A group of some 20 pro-privacy and worker organizations, including Public Citizen and Fight for the Future, urged U.S. antitrust enforcers Friday to stop Amazon.com from buying iRobot Corp, maker of the robotic vacuum cleaner Roomba.
In their letter, the groups argued the deal would strengthen the already powerful position in smart home devices of the world’s second-largest retailer. “By selling the Roomba brand at or near a loss via the Prime subscription, the company can access more personal consumer data to buttress its anti-competitive advantages online,” the groups said in the letter.
This would hurt people concerned about privacy, as well as competitors who do not have access to the information, they argued.
Amazon attempted to assuage these concerns in its August press release announcing the deal. Dave Limp, Senior Vice President of Amazon Devices argued that “saving time matters, and chores take precious time that can be better spent doing something that customers love.” He implied that iRobots’ technology, integrated with Amazon’s own devices, like the Amazon Echo and Alexa,would help, “reinvent how people clean.”
Colin Angle, chairman and CEO of iRobot, who will stay on if the acquisition goes through, added: “Since we started iRobot, our team has been on a mission to create innovative, practical products that” such as, “the Roomba and iRobot OS … that empower people to do more at home.”
Opponents are worried the deal will do anything but empower, claiming that non-whites could be hurt particularly hard by any loss of privacy related to the deal.
“Civil rights groups have been sounding the alarm on the dangers that Amazon’s network of smart home surveillance devices pose to Black and brown communities, specifically those stemming from the mass of data collected by these devices,” they wrote.
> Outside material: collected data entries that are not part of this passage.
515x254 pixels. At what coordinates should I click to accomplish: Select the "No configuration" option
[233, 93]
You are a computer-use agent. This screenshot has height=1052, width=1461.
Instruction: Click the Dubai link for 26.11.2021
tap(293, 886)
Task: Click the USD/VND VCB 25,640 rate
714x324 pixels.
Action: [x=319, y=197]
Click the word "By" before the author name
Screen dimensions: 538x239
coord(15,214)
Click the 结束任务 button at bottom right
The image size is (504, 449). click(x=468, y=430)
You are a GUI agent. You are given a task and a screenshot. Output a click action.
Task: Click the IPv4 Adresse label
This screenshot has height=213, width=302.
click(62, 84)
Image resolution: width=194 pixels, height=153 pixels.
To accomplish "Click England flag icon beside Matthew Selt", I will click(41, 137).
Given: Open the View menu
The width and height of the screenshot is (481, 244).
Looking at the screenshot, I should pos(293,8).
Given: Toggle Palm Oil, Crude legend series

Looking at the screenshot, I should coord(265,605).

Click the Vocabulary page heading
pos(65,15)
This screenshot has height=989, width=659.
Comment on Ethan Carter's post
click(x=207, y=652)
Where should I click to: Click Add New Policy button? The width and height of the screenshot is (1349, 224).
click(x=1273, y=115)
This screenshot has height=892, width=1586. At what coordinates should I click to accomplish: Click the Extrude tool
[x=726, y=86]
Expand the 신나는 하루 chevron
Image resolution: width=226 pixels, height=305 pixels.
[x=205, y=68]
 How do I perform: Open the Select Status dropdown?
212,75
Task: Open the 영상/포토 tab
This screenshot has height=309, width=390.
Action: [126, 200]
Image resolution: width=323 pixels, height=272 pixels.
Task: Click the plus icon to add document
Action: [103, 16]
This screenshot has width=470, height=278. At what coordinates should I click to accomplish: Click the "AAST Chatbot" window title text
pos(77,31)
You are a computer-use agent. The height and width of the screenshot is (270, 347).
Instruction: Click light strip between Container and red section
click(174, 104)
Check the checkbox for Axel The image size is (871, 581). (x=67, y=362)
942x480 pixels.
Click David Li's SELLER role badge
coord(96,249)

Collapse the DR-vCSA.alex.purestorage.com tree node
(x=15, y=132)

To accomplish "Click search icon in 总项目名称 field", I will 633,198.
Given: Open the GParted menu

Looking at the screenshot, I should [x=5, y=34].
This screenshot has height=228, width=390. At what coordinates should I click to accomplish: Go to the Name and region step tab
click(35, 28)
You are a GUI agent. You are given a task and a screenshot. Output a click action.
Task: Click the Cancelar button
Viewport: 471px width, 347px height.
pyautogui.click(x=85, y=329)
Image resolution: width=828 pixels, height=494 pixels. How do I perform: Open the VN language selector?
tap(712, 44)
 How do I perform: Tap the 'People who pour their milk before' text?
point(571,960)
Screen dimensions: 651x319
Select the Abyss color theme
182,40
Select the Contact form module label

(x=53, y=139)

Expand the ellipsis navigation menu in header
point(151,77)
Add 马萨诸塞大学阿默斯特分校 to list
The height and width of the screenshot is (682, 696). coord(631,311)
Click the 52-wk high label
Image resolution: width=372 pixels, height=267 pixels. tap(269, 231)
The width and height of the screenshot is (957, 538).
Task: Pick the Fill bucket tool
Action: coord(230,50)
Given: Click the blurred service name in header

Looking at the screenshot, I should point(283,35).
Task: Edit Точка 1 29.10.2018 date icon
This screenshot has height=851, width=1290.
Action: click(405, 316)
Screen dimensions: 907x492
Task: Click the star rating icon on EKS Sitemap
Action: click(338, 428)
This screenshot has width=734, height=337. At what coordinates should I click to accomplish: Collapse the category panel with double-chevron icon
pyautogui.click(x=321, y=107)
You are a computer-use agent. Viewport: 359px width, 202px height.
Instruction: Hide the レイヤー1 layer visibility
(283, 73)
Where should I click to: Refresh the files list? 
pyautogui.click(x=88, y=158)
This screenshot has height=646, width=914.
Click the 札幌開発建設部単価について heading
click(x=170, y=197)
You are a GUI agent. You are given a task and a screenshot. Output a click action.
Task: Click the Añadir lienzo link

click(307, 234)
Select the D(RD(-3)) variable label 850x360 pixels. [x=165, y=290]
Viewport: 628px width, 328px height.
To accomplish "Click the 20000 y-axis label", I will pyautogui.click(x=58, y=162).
The $1.7 billion deal, which was announced in August, was the latest push by Amazon, which already owns Alexa and Ring, into smart home devices. It is being reviewed by the U.S. Federal Trade Commission, which has a separate antitrust probe underway of Amazon.
Amazon.com did not immediately reply to a request for comment.
iRobot declined to comment.
Other signatories included International Brotherhood of Teamsters, Main Street Alliance, Demand Progress Education Fund, Institute for Local Self-Reliance and Open Markets Institute.
Reuters contributed to this article.